▶ **WHAT NEEDS TO BE DONE**
Among the entries below, count the lines that contain the word "sidebar". Respond with the count only.

▶ **RECORDED INFORMATION**
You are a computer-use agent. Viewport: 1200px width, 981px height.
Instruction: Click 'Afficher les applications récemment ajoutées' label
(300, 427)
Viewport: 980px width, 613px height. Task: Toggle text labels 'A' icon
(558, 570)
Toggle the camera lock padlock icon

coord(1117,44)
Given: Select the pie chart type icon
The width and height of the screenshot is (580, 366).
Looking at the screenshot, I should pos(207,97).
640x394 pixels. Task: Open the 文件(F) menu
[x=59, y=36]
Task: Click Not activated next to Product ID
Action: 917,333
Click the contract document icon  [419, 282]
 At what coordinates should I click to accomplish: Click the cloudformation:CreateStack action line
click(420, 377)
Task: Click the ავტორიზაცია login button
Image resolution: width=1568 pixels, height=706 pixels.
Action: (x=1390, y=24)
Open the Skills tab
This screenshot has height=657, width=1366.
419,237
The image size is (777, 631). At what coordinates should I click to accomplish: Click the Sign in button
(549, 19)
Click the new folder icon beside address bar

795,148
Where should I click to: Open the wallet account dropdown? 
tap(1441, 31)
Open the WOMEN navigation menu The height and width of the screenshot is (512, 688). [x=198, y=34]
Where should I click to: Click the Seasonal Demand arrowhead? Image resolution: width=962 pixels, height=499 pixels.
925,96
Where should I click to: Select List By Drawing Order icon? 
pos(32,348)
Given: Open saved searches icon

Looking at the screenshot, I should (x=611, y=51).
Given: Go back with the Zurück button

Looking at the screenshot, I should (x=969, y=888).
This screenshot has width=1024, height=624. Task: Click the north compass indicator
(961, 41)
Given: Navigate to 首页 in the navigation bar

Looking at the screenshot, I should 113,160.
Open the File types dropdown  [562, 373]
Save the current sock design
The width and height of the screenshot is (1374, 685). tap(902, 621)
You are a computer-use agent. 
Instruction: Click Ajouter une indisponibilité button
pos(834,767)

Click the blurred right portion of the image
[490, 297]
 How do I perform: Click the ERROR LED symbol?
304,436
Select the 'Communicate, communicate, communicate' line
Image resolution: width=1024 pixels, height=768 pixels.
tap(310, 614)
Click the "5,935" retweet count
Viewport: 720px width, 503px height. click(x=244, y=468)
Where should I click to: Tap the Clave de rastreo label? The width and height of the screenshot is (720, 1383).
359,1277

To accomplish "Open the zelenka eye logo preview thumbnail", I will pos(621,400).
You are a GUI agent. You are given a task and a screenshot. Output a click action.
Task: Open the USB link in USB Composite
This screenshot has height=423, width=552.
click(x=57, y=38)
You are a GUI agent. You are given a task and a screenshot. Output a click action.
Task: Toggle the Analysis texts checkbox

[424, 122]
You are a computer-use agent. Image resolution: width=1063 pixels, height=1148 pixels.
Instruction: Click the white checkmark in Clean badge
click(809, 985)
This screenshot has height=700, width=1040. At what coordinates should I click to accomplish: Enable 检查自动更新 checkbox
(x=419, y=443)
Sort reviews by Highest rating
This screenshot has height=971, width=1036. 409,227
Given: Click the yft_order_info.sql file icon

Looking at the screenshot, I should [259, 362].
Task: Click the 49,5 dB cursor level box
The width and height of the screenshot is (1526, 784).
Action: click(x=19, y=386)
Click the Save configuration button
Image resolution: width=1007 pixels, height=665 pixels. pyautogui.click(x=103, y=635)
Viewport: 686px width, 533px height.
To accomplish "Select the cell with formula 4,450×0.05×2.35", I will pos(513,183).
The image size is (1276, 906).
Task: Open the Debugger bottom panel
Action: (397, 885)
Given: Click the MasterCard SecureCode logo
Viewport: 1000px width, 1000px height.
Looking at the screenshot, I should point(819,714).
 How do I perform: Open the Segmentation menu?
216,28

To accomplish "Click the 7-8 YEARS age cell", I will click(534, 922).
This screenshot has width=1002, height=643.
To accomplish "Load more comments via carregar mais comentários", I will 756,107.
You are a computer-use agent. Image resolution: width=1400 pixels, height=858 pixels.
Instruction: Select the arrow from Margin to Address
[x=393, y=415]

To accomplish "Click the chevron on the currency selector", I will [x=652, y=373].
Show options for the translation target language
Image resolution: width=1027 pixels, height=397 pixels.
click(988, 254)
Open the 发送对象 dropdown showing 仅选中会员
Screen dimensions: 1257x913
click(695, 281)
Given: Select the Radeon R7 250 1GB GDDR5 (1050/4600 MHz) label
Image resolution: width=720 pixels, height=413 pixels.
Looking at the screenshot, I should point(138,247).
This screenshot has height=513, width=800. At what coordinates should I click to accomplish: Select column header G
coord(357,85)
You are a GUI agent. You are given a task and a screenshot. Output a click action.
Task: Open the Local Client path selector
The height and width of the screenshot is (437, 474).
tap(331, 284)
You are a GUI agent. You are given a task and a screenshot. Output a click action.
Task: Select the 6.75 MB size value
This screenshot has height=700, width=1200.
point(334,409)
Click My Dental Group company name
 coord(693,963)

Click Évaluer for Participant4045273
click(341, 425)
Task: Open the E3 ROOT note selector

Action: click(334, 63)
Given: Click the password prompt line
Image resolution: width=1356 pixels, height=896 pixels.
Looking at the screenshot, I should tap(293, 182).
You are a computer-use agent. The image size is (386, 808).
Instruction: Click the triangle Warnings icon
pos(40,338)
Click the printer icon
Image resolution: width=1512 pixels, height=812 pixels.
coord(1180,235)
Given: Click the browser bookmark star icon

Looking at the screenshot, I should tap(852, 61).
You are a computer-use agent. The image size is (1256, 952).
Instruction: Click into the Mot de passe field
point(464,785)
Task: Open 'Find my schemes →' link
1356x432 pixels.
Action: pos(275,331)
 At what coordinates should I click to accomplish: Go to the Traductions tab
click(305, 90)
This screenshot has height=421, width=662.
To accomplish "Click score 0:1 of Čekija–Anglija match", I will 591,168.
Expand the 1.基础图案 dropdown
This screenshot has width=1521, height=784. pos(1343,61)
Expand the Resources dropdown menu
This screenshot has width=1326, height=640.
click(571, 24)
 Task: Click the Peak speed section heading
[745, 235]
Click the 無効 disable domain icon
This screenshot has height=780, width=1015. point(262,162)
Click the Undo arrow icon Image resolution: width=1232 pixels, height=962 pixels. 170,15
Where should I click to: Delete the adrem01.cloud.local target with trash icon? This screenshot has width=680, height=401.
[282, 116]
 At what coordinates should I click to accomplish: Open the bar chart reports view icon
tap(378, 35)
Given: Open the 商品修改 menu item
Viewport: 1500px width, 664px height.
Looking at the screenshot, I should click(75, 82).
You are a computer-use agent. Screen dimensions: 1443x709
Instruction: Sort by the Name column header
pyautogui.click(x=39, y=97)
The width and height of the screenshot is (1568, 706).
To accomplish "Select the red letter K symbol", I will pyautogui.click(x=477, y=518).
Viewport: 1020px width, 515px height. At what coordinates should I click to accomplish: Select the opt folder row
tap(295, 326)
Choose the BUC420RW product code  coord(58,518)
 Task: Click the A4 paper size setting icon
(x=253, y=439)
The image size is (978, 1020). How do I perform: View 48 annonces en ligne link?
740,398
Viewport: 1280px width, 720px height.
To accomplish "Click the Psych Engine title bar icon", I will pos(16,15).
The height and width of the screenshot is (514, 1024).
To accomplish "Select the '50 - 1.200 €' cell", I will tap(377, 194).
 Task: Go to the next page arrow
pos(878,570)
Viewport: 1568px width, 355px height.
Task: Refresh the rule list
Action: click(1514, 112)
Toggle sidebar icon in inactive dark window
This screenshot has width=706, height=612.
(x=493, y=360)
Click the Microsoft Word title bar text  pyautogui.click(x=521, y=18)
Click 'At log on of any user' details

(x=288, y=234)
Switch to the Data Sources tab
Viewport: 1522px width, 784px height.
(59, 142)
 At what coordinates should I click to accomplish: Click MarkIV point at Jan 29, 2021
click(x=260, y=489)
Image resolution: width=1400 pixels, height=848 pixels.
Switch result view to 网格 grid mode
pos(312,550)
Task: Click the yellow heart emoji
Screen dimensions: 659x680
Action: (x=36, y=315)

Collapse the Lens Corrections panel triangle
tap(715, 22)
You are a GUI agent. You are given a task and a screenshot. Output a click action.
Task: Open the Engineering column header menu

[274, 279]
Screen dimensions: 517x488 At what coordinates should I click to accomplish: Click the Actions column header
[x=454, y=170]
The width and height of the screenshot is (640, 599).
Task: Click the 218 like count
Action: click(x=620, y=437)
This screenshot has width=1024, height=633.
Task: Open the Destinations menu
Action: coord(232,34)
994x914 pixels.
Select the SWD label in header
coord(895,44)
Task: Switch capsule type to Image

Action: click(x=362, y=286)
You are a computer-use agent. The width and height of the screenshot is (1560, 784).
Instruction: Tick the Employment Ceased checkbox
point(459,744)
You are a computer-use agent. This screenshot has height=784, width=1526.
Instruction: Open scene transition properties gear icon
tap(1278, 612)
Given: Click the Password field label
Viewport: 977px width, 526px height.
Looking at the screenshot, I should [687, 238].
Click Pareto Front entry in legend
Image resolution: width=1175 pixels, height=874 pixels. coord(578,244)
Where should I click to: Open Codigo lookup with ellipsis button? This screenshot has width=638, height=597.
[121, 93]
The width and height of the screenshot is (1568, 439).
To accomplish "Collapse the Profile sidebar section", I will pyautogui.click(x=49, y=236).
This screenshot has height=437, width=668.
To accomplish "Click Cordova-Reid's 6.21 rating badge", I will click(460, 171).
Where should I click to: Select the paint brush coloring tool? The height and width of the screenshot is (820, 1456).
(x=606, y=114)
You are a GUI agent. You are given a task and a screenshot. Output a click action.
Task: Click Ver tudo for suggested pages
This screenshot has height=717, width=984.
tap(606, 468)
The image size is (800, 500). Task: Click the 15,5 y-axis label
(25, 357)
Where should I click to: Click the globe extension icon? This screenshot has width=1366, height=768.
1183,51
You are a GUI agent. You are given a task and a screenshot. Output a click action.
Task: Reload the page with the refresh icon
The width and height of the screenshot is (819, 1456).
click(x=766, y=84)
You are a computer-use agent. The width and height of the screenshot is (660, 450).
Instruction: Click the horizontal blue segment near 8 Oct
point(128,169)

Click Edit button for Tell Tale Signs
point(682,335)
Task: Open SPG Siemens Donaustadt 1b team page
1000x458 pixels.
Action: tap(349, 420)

▶ **SOLUTION TO THIS TASK**
2